(Collected data)
++++++++++++++++++++
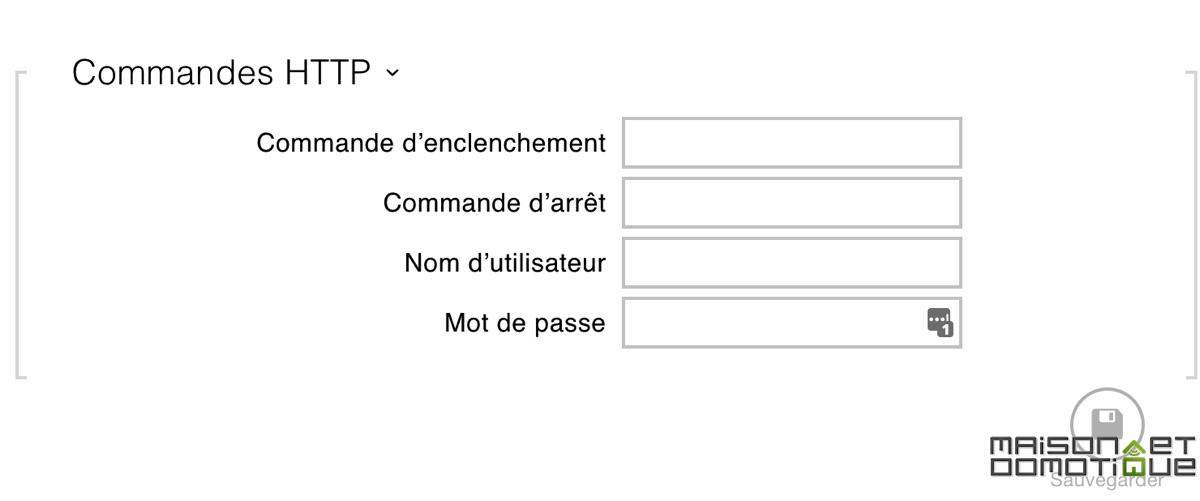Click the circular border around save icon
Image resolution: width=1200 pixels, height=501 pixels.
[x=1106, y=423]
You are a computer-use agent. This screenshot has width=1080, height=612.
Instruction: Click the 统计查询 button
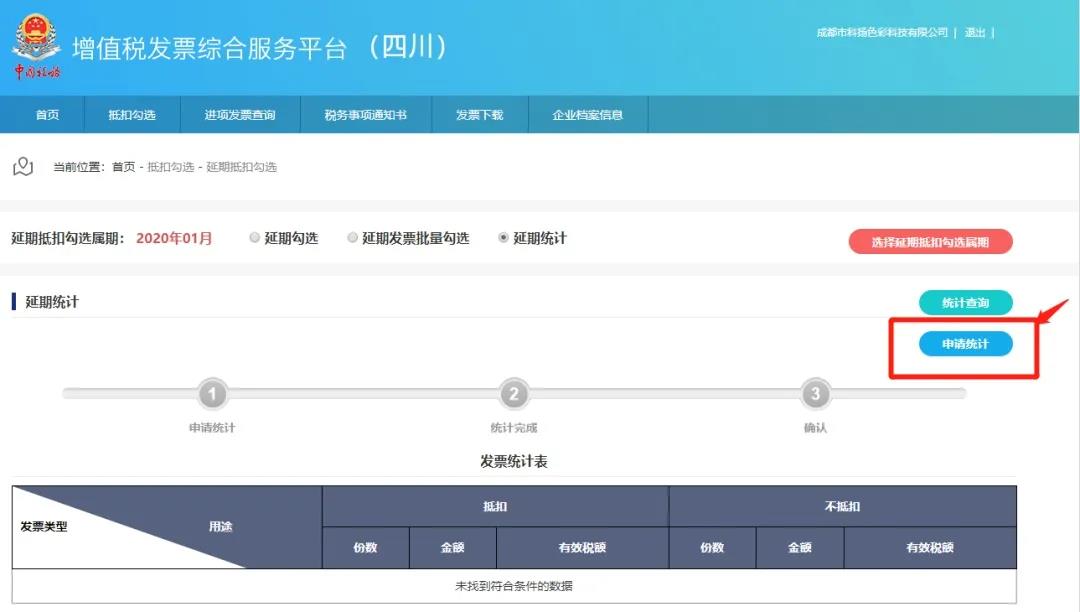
++++++++++++++++++++
## Instructions for the task
Repeat the lines exactly, starting with the line that contains "You are a computer-use" and ending with the last line of the entries. Keep both of those lines but no pictures.

## Output of the task
You are a computer-use agent. This screenshot has width=1080, height=612.
Instruction: Click the 统计查询 button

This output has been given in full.